A similar kind of exercise is required to understand the full extent of financial stresses visited upon the nursing home industry – let’s call it "contract" tracing.

When it comes to the annual state budget, the money spent on “long-term support and services” under Medicaid, roughly two-thirds of the more than $2 billion in Medicaid expenses covered by state and federal funds, remains one of the biggest nuts to pay out.

During the last decade, there have been a number of attempts in Rhode Island to “reform” the way that the state pays for the delivery of services to nursing homes, all coalescing around the wishful thinking that if you can keep aging folks at home longer and out of nursing homes, you can somehow save money.

• Rhody Health Options, an initiative launched in 2013 that transferred the management of dually eligible nursing home residents from the state to a private contractor, Neighborhood Health Plan of Rhode Island, proved to be a dismal failure, with the R.I. General Assembly finally pulling the plug in 2018 after five years and the loss of tens of millions of dollars.

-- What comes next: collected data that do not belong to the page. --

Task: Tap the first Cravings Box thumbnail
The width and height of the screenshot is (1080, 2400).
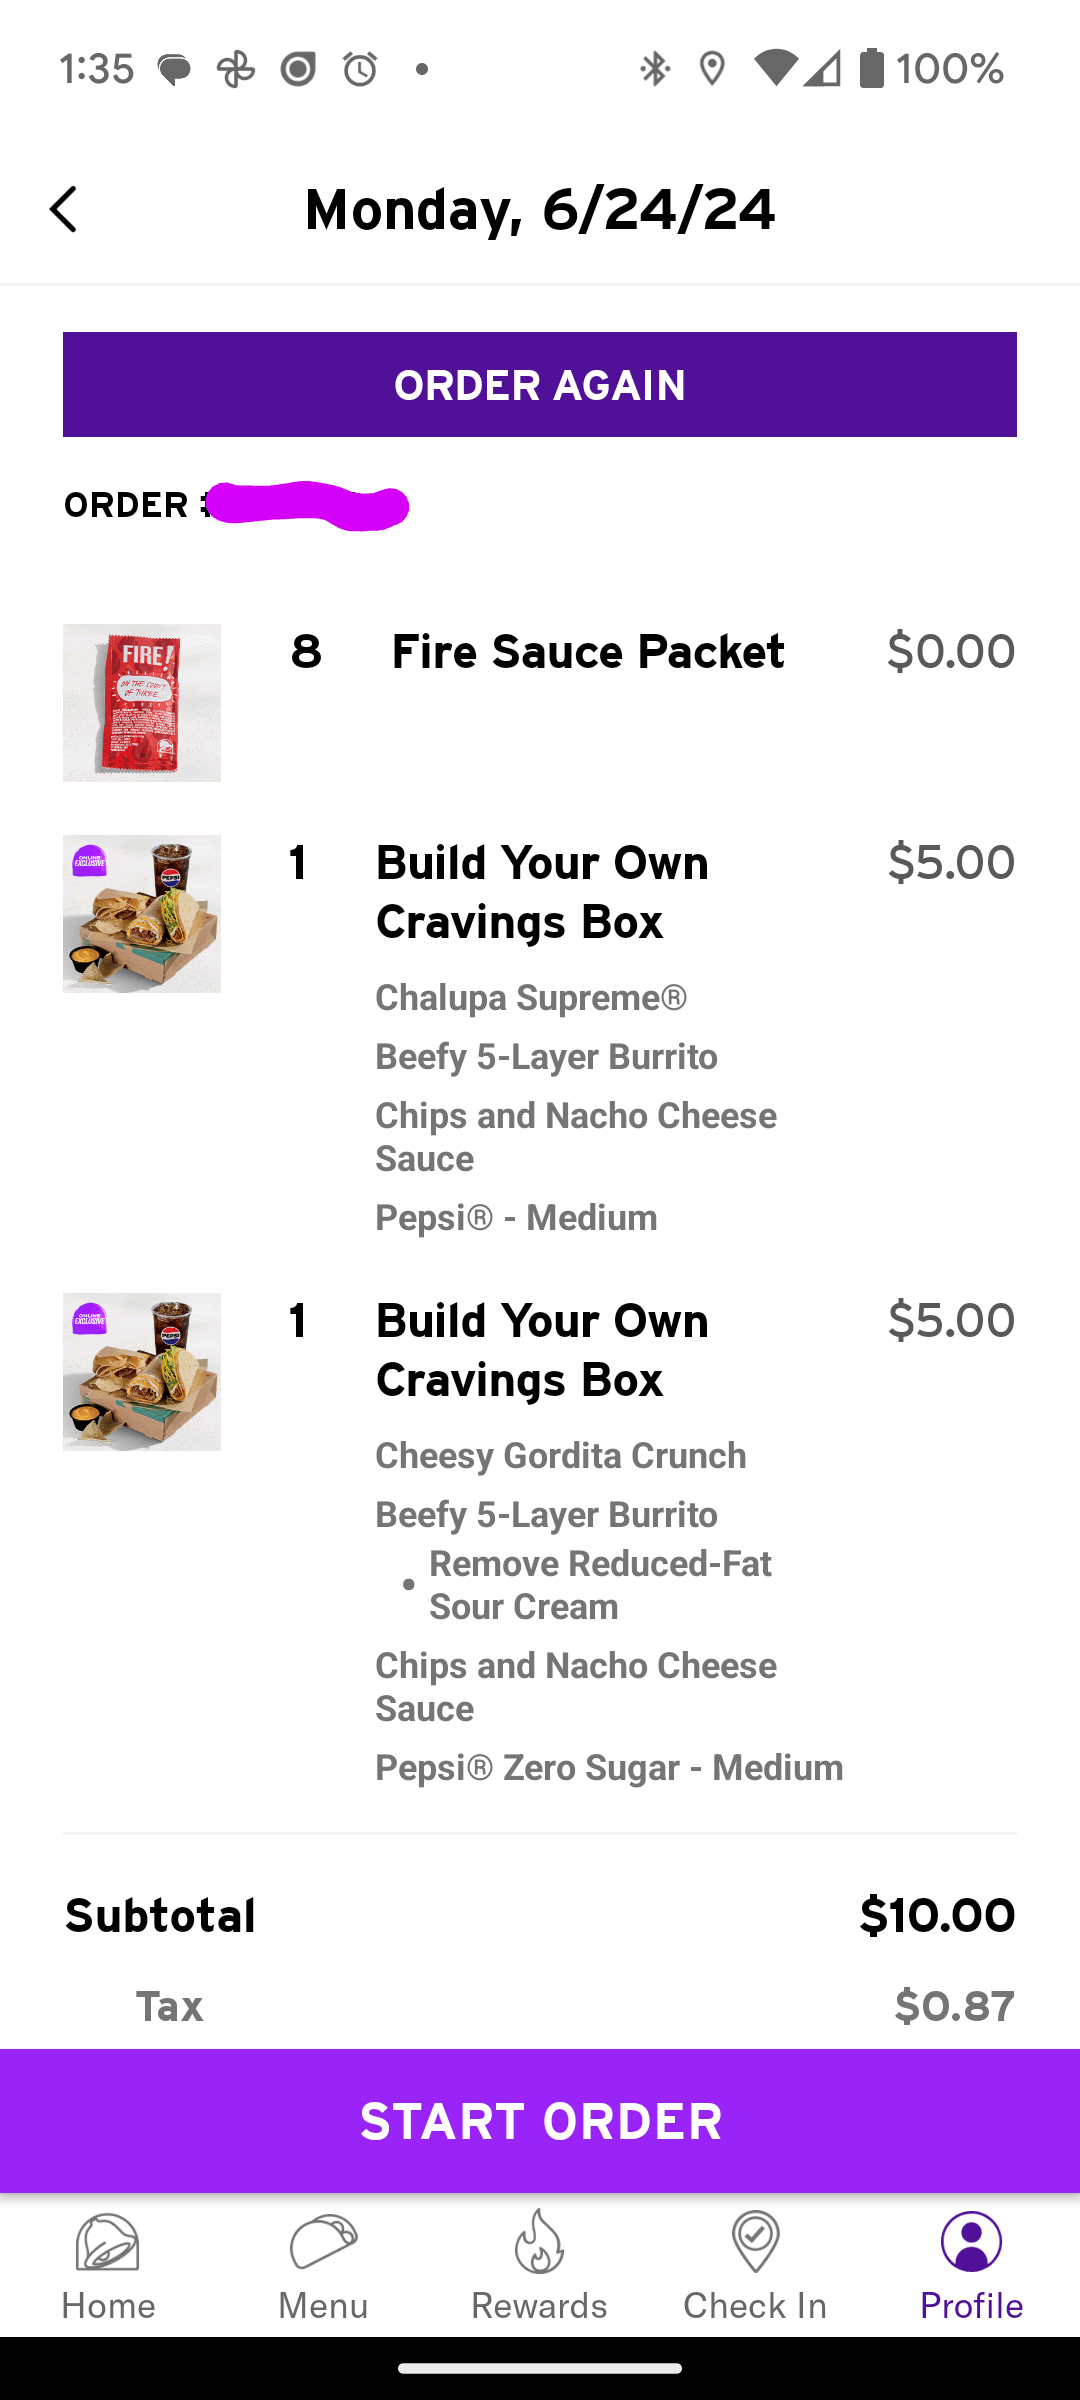Action: click(142, 914)
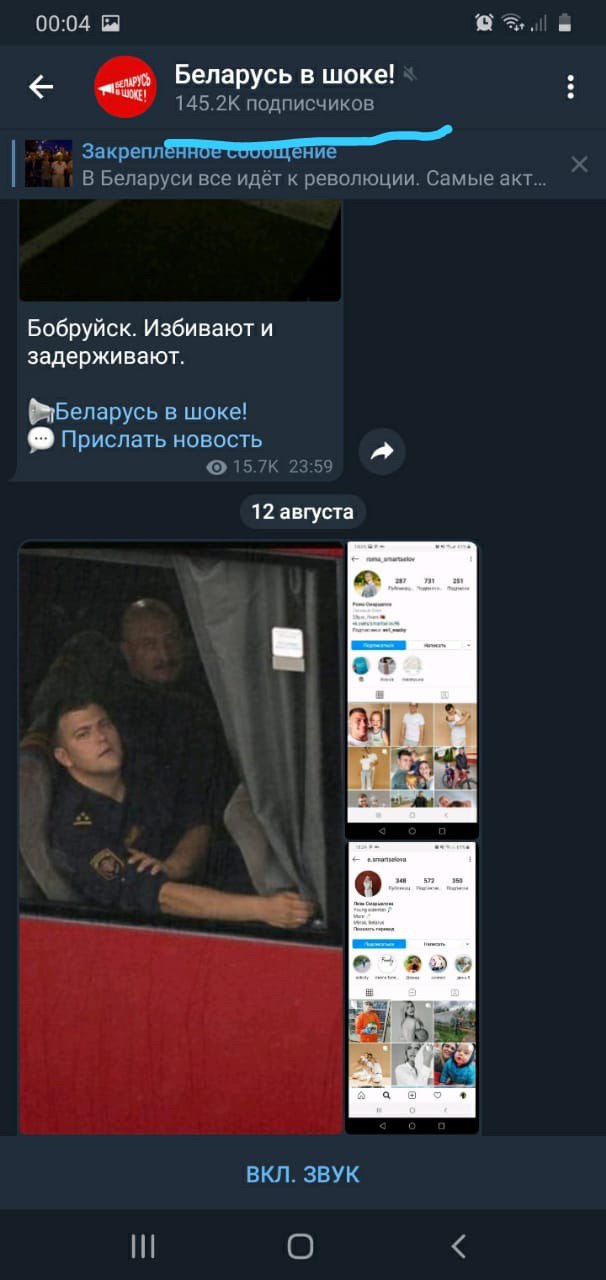Tap the pinned message thumbnail image
Image resolution: width=606 pixels, height=1280 pixels.
point(48,164)

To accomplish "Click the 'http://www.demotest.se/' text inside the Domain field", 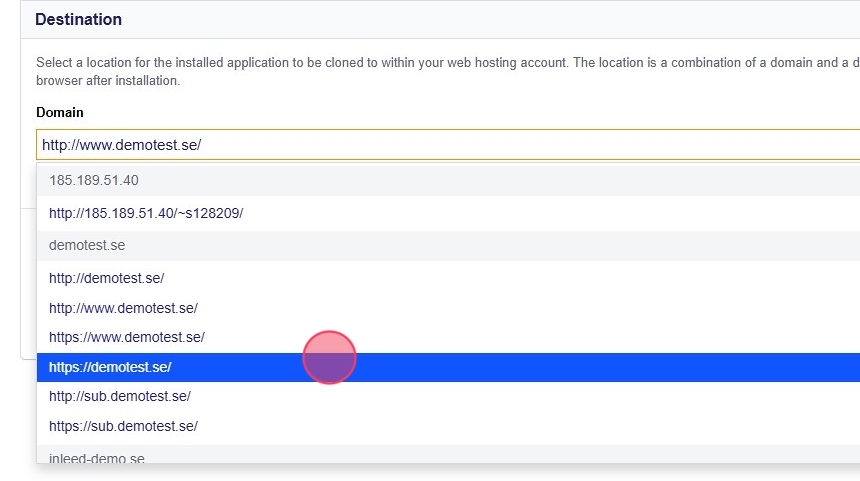I will tap(121, 145).
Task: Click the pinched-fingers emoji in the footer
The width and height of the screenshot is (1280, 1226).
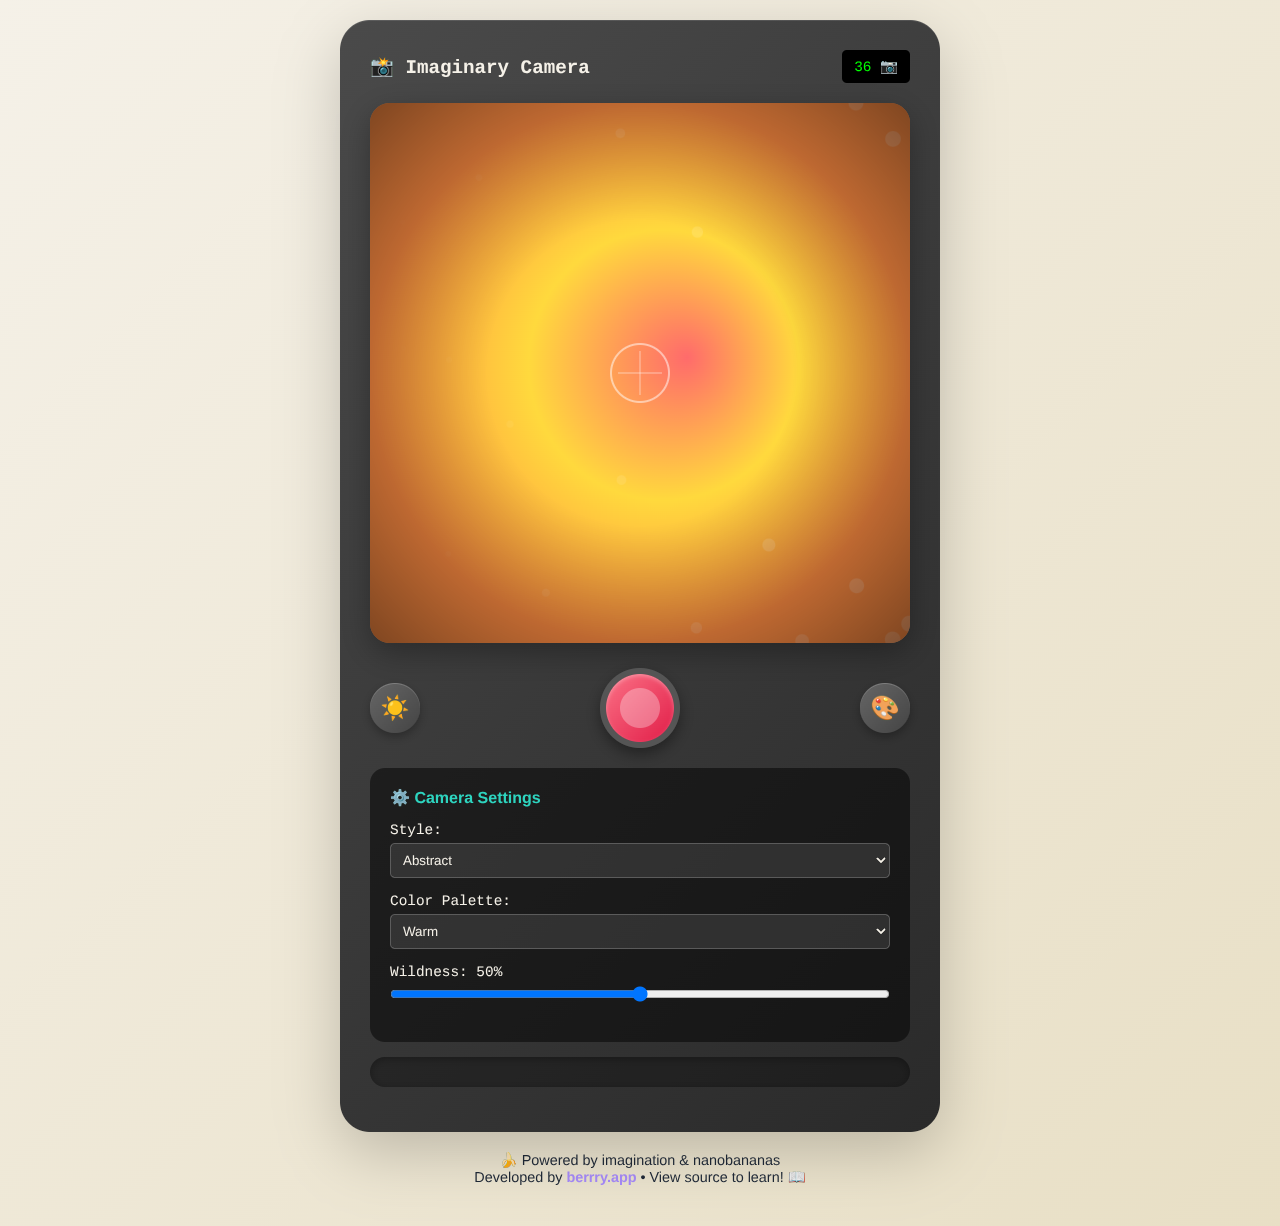Action: (508, 1160)
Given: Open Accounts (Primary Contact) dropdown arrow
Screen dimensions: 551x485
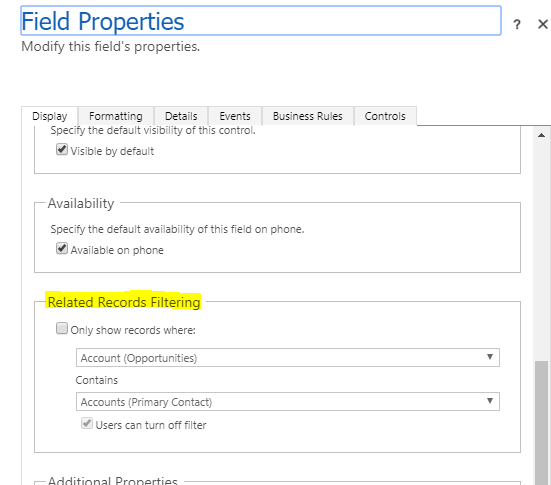Looking at the screenshot, I should pyautogui.click(x=490, y=401).
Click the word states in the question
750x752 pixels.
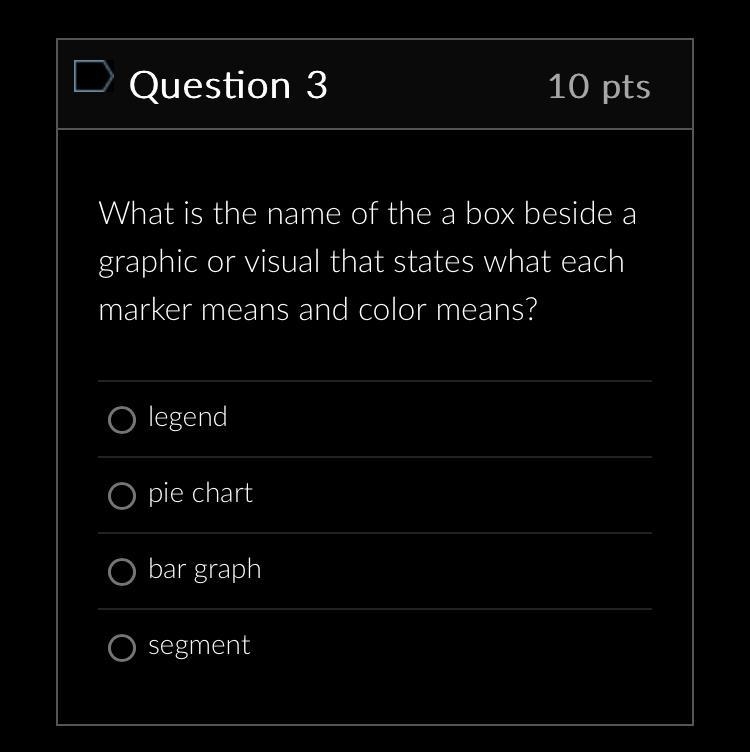click(434, 262)
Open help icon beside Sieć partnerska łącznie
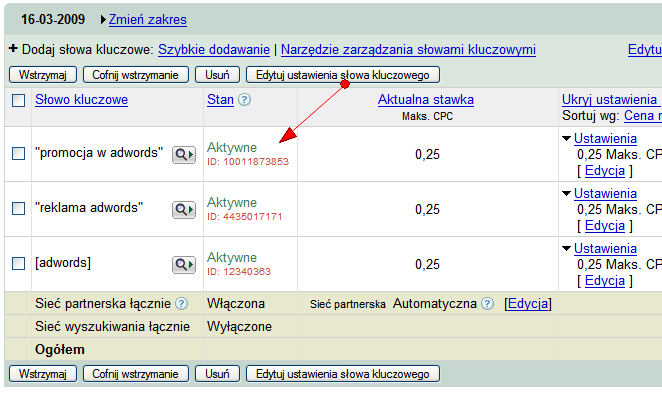The width and height of the screenshot is (662, 397). (182, 304)
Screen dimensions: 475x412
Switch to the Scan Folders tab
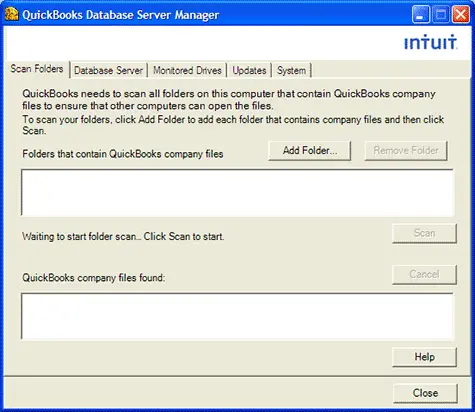pos(37,69)
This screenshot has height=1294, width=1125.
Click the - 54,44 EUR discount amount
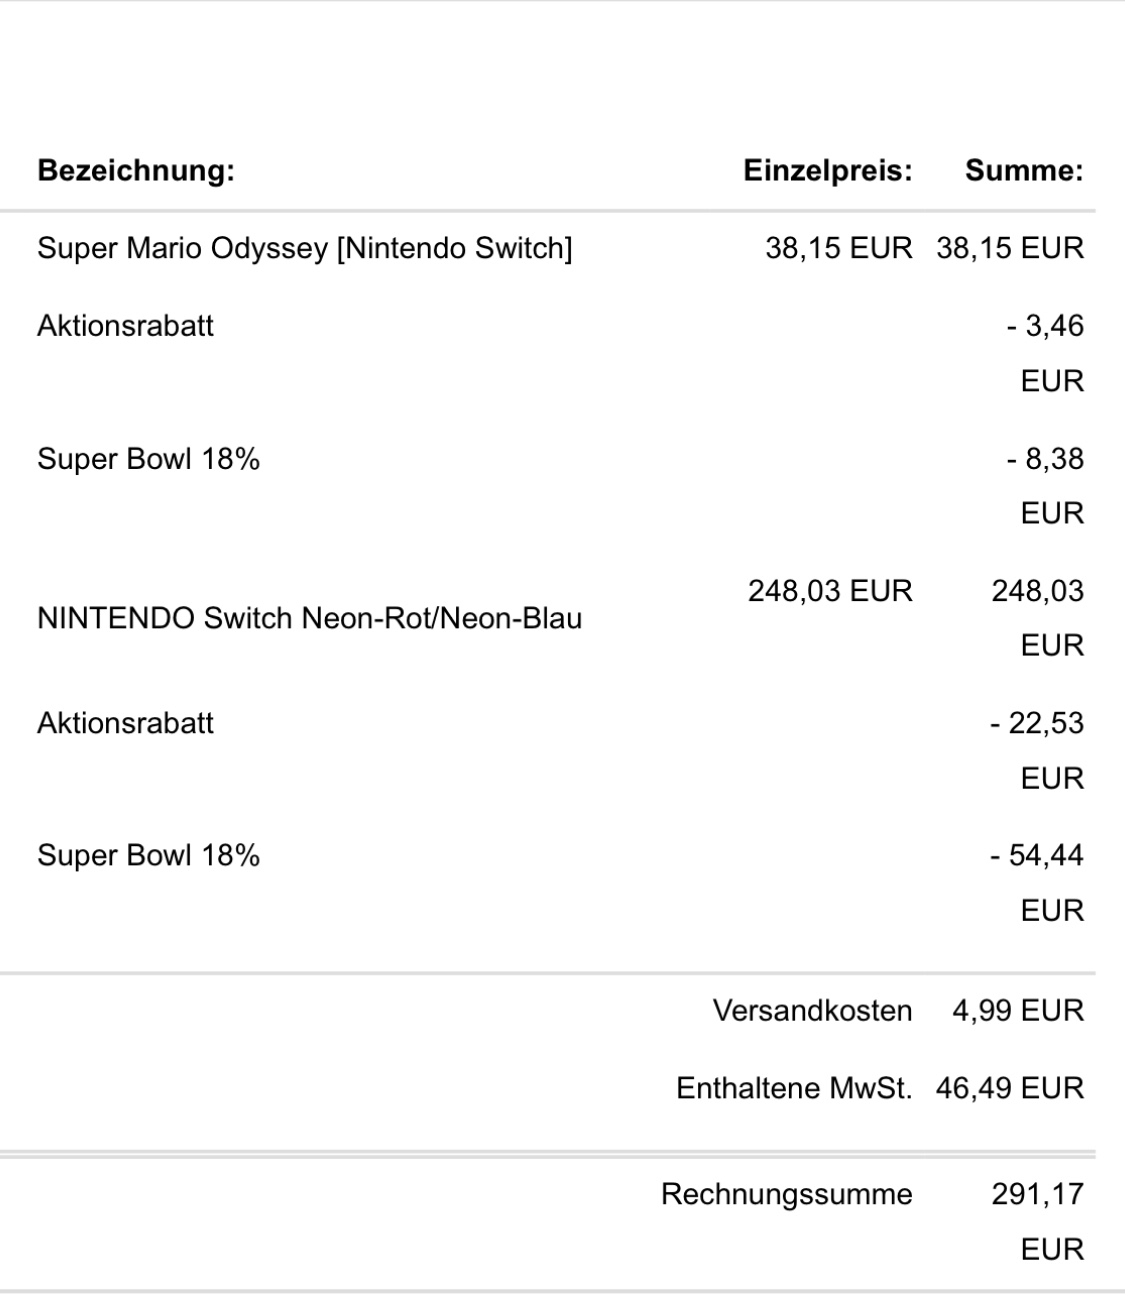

• Under the Reinvention of Medicaid, considered one of the “signature” accomplishments of the Gov. Gina Raimondo’s first term, the fact remains that despite the 2015 law enacted by the R.I. General Assembly mandating the creation of accountable entities, there is no “accountable entity” for managed care of Medicaid patients receiving long-term supports and services, responsible for two-thirds of the state’s annual Medicaid costs.

• Of course, the botched 2016 launch of the Unified Health Infrastructure Project, or UHIP, the problematic software system built by Deloitte, proved to be a debacle for many nursing homes and skilled nursing facilities, resulting in a backlog of eligibility applications for Medicaid. The financial crisis forced the state to make interim payments to nursing homes to keep them out of bankruptcy. Still, four years later, the backlog has not been resolved, with hundreds of eligibility applications still pending longer than 90 days, in apparent contravention of state law.

With Rhody Health Options, with the Reinvention of Medicaid, with UHIP, the health policy wonks had prevailed, with disastrous results. In the wake of the coronavirus pandemic, the business model for nursing homes will have to be re-imagined and re-invented, hopefully with an emphasis on the value of human services, not technological prowess.